Lauren Grill, Staff Writer

Awards season has left audiences with watch lists of critically acclaimed TV shows and movies that have taken home Emmys, Oscars and any gold statuette that represents greatness in Hollywood. There’s only one issue—one would need at least eight streaming services to watch all the hits from this awards season. While trying to make media more accessible for audiences, streaming services have done the exact opposite, ending up gatekeeping original content. 

Ever since services such as Netflix, Hulu and Amazon Prime Video started making original content, almost every streaming corporation has followed suit. At the 2019 Emmy Awards, the services HBO, Netflix and Amazon Prime walked away with the most wins, (37, 27 and 15, respectively) as Deadline reports, far ahead of anything on network television. 

The reason so much online content is out there is simple: audiences consume it at insane rates. When shows realized that original content was going to bring in money, they increased licensing prices so it would be harder for Netflix to buy them out. But the company was smarter than that. Enter: the original series. 

Off the bat, original content on streaming services comes across as a cash grab. Netflix plans to spend $13 billion on original content this year because they knew their series would bring in money.  Plus, last year the company released 371 original movies and TV shows, according to Medium. Even if original content is just a ploy for revenue, these shows and movies can mean things to people and create favorites to stay in the audience’s heads long after the credits roll. We wouldn’t have Stranger Things or Fleabag and other critically acclaimed shows if it weren’t for Netflix and Amazon. 

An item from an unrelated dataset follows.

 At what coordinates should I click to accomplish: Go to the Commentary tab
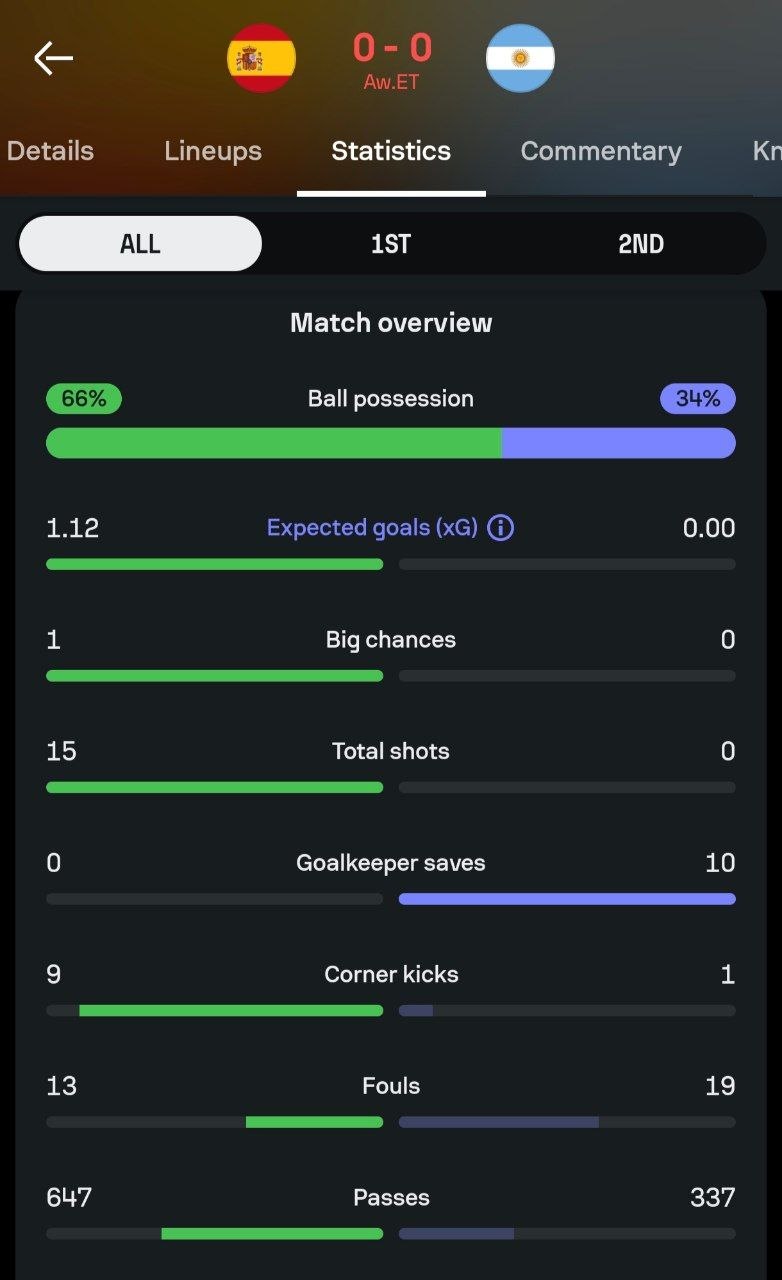[601, 151]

Even more so, streaming services can find new homes for shows that network TV and even other streaming services will not air that mean something to audiences. Take One Day At A Time,–the show focused on the day-to-day lives of a Latinx family, and also shone a light on LGBTQ+, immigrant and veteran’s issues. The show ran for three seasons on Netflix but was cancelled and picked up by another streaming service, Pop Now, for a fourth. Representation matters. When people see themselves on screen, self confidence rises, connections are created and people find something they love. Streaming can help this become a reality. 

So what’s the catch? As it would seem, the best shows on TV are the ones you have to pay for. To watch everything nominated for prestigious awards just on mainstream services Netflix, Hulu, and Amazon Prime, it would cost nearly $300 ($107.99 per year for Netflix and Amazon each, and $71.88 per year for Hulu). Media should not be gatekept like this, especially when it houses wonderful programs from voices that are usually not heard in the visual arts. Luckily, streaming services Hulu and Showtime have teamed up with Spotify to offer a student discount for anyone enrolled in school. Now students can get all three services for only $4.99 a month. Streaming services are far from perfect, but I can only hope that there will be more initiatives like this that make media more accessible for audiences to enjoy TV.